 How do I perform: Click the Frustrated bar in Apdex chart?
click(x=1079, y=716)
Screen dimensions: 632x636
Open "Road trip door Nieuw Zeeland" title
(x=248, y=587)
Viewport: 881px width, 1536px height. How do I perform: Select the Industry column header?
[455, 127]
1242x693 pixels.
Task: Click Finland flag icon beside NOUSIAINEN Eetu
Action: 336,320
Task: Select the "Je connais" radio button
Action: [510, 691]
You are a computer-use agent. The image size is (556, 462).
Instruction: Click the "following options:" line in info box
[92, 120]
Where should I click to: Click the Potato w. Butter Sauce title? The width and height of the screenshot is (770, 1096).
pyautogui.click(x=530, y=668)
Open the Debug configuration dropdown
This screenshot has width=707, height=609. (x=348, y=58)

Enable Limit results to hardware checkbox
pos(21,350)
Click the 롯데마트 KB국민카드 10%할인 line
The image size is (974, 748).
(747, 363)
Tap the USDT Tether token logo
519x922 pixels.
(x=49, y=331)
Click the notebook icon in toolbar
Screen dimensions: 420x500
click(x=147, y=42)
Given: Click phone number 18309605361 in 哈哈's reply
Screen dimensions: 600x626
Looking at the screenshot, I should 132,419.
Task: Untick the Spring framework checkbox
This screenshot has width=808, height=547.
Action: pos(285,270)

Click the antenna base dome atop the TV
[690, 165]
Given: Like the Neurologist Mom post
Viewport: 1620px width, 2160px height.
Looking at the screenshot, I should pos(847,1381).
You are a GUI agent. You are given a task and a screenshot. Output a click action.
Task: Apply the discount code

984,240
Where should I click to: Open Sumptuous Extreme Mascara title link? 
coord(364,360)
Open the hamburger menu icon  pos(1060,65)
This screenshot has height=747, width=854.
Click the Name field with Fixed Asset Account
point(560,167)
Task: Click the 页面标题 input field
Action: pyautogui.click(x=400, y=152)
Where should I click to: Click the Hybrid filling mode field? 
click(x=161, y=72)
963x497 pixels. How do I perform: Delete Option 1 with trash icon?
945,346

+ + + + +

**About this exercise**
Where in the records above does the word "agent" appear? Copy each line that holds it.

**Task output**
You are a computer-use agent. The image size is (556, 462).
You are a GUI agent. You are given a task and a screenshot. Output a click action.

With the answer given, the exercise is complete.